- What is expected
It is required that all of the data be written out exactly.

- Materials provided
==============================

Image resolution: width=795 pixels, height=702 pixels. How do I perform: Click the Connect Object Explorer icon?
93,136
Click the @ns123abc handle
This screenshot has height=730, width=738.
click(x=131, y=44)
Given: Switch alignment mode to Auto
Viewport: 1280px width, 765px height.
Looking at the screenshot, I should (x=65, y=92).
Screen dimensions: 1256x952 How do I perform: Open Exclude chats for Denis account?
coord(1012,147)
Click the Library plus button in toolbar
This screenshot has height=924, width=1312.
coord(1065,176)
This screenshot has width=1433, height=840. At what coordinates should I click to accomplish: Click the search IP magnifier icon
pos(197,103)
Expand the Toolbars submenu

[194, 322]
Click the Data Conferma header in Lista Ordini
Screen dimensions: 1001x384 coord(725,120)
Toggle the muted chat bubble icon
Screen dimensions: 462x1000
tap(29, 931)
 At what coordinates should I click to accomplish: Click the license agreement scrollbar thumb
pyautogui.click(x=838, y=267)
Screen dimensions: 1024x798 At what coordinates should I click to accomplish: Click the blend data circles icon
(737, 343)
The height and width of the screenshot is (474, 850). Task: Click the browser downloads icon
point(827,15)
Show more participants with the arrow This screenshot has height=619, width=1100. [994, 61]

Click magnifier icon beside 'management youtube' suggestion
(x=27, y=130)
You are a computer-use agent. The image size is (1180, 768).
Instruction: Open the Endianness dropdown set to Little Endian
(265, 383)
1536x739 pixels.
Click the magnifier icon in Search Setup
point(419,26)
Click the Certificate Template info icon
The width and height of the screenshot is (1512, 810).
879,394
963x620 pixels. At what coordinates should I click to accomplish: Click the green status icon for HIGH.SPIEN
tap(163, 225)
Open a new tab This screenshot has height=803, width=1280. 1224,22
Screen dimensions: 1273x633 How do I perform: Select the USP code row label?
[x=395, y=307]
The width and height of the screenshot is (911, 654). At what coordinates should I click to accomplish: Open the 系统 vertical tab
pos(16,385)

==============================

- Solution
Image resolution: width=795 pixels, height=702 pixels. How do I perform: Click the Connect Object Explorer icon?
93,136
Click the @ns123abc handle
This screenshot has height=730, width=738.
click(x=131, y=44)
Given: Switch alignment mode to Auto
Viewport: 1280px width, 765px height.
Looking at the screenshot, I should (x=65, y=92).
Screen dimensions: 1256x952 How do I perform: Open Exclude chats for Denis account?
coord(1012,147)
Click the Library plus button in toolbar
This screenshot has height=924, width=1312.
coord(1065,176)
This screenshot has width=1433, height=840. At what coordinates should I click to accomplish: Click the search IP magnifier icon
pos(197,103)
Expand the Toolbars submenu

[194, 322]
Click the Data Conferma header in Lista Ordini
Screen dimensions: 1001x384 coord(725,120)
Toggle the muted chat bubble icon
Screen dimensions: 462x1000
tap(29, 931)
 At what coordinates should I click to accomplish: Click the license agreement scrollbar thumb
pyautogui.click(x=838, y=267)
Screen dimensions: 1024x798 At what coordinates should I click to accomplish: Click the blend data circles icon
(737, 343)
The height and width of the screenshot is (474, 850). Task: Click the browser downloads icon
point(827,15)
Show more participants with the arrow This screenshot has height=619, width=1100. [994, 61]

Click magnifier icon beside 'management youtube' suggestion
(x=27, y=130)
You are a computer-use agent. The image size is (1180, 768).
Instruction: Open the Endianness dropdown set to Little Endian
(265, 383)
1536x739 pixels.
Click the magnifier icon in Search Setup
point(419,26)
Click the Certificate Template info icon
The width and height of the screenshot is (1512, 810).
879,394
963x620 pixels. At what coordinates should I click to accomplish: Click the green status icon for HIGH.SPIEN
tap(163, 225)
Open a new tab This screenshot has height=803, width=1280. 1224,22
Screen dimensions: 1273x633 How do I perform: Select the USP code row label?
[x=395, y=307]
The width and height of the screenshot is (911, 654). At what coordinates should I click to accomplish: Open the 系统 vertical tab
pos(16,385)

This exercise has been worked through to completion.